--- start DATA PROVIDED ---
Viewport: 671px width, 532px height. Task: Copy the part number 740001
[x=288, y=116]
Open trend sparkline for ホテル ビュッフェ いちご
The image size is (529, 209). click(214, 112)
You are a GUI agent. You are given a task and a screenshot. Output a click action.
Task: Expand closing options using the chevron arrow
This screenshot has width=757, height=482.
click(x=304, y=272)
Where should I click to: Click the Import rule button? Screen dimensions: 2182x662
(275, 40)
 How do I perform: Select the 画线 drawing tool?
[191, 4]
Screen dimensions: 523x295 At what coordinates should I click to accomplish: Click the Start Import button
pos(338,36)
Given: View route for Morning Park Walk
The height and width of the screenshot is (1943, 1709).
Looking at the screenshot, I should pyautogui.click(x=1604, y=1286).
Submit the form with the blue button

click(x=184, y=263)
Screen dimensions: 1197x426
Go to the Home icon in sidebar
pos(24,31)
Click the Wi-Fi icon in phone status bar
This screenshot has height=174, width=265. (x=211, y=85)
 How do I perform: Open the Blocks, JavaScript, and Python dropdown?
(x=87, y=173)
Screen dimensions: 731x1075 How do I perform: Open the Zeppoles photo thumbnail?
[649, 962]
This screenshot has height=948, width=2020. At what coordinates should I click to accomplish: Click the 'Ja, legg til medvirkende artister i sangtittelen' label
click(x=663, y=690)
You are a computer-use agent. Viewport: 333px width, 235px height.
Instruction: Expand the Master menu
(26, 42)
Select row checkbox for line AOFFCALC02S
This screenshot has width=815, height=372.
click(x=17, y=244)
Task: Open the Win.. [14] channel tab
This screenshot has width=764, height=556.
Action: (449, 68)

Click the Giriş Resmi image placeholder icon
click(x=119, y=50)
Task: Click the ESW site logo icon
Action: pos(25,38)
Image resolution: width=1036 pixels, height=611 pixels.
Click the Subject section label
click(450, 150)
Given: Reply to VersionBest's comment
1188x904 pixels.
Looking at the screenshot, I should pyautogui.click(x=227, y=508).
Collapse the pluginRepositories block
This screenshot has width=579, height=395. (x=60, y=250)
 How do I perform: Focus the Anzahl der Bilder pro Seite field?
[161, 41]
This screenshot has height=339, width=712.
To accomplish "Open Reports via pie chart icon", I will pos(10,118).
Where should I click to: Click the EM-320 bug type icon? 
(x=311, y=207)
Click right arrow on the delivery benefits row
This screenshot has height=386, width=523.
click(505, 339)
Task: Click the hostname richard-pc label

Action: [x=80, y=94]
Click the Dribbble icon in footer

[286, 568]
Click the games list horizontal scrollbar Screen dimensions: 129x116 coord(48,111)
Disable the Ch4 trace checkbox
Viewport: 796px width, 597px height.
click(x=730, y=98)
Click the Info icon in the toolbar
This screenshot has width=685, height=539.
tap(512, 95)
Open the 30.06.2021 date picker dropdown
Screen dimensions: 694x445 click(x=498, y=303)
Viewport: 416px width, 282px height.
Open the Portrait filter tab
--- end DATA PROVIDED ---
▶ **WRITTEN REQUEST**
Print the lines of the material above exactly as they appear, starting at the line containing "Click the Wi-Fi icon in phone status bar" and ending at the line containing "click(x=663, y=690)".

▶ **RESPONSE TO THIS EXERCISE**
Click the Wi-Fi icon in phone status bar
This screenshot has height=174, width=265. (x=211, y=85)
 How do I perform: Open the Blocks, JavaScript, and Python dropdown?
(x=87, y=173)
Screen dimensions: 731x1075 How do I perform: Open the Zeppoles photo thumbnail?
[649, 962]
This screenshot has height=948, width=2020. At what coordinates should I click to accomplish: Click the 'Ja, legg til medvirkende artister i sangtittelen' label
click(x=663, y=690)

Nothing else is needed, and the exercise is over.